:: Data excerpts ::
* * * * * * * * *

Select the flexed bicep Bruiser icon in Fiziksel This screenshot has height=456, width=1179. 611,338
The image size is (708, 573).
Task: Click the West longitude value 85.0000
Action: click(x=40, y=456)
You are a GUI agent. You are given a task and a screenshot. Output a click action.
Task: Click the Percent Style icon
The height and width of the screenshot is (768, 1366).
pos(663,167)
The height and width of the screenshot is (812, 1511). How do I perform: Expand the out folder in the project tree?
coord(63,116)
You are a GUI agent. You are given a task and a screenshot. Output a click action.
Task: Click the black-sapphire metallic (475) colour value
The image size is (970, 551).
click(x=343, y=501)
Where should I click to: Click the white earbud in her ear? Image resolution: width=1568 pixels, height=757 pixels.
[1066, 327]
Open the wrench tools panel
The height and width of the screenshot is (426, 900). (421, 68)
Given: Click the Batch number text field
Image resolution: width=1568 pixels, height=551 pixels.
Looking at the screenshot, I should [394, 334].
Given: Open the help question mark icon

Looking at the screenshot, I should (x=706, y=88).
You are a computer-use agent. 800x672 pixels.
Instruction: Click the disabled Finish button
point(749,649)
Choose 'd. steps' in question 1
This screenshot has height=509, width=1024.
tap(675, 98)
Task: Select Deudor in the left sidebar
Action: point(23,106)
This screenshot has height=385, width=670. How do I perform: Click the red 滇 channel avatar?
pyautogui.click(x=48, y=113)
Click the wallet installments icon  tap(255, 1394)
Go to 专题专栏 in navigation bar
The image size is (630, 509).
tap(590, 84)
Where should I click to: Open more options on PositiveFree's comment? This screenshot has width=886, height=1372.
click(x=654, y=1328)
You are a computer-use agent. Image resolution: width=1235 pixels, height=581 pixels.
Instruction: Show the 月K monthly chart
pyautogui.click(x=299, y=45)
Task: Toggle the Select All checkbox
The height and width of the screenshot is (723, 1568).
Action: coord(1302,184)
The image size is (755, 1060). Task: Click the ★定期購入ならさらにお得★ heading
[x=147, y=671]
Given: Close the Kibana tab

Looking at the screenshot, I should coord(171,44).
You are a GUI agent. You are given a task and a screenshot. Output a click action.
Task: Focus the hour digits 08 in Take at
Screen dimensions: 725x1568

* * * * * * * * *

:: Task details ::
Please format every line of the material above as a JSON list of strings, one string per line, leaving out blank lines.

:: Exercise output ::
[
  "Select the flexed bicep Bruiser icon in Fiziksel This screenshot has height=456, width=1179. 611,338",
  "The image size is (708, 573).",
  "Task: Click the West longitude value 85.0000",
  "Action: click(x=40, y=456)",
  "You are a GUI agent. You are given a task and a screenshot. Output a click action.",
  "Task: Click the Percent Style icon",
  "The height and width of the screenshot is (768, 1366).",
  "pos(663,167)",
  "The height and width of the screenshot is (812, 1511). How do I perform: Expand the out folder in the project tree?",
  "coord(63,116)",
  "You are a GUI agent. You are given a task and a screenshot. Output a click action.",
  "Task: Click the black-sapphire metallic (475) colour value",
  "The image size is (970, 551).",
  "click(x=343, y=501)",
  "Where should I click to: Click the white earbud in her ear? Image resolution: width=1568 pixels, height=757 pixels.",
  "[1066, 327]",
  "Open the wrench tools panel",
  "The height and width of the screenshot is (426, 900). (421, 68)",
  "Given: Click the Batch number text field",
  "Image resolution: width=1568 pixels, height=551 pixels.",
  "Looking at the screenshot, I should [394, 334].",
  "Given: Open the help question mark icon",
  "Looking at the screenshot, I should (x=706, y=88).",
  "You are a computer-use agent. 800x672 pixels.",
  "Instruction: Click the disabled Finish button",
  "point(749,649)",
  "Choose 'd. steps' in question 1",
  "This screenshot has height=509, width=1024.",
  "tap(675, 98)",
  "Task: Select Deudor in the left sidebar",
  "Action: point(23,106)",
  "This screenshot has height=385, width=670. How do I perform: Click the red 滇 channel avatar?",
  "pyautogui.click(x=48, y=113)",
  "Click the wallet installments icon  tap(255, 1394)",
  "Go to 专题专栏 in navigation bar",
  "The image size is (630, 509).",
  "tap(590, 84)",
  "Where should I click to: Open more options on PositiveFree's comment? This screenshot has width=886, height=1372.",
  "click(x=654, y=1328)",
  "You are a computer-use agent. Image resolution: width=1235 pixels, height=581 pixels.",
  "Instruction: Show the 月K monthly chart",
  "pyautogui.click(x=299, y=45)",
  "Task: Toggle the Select All checkbox",
  "The height and width of the screenshot is (723, 1568).",
  "Action: coord(1302,184)",
  "The image size is (755, 1060). Task: Click the ★定期購入ならさらにお得★ heading",
  "[x=147, y=671]",
  "Given: Close the Kibana tab",
  "Looking at the screenshot, I should coord(171,44).",
  "You are a GUI agent. You are given a task and a screenshot. Output a click action.",
  "Task: Focus the hour digits 08 in Take at",
  "Screen dimensions: 725x1568"
]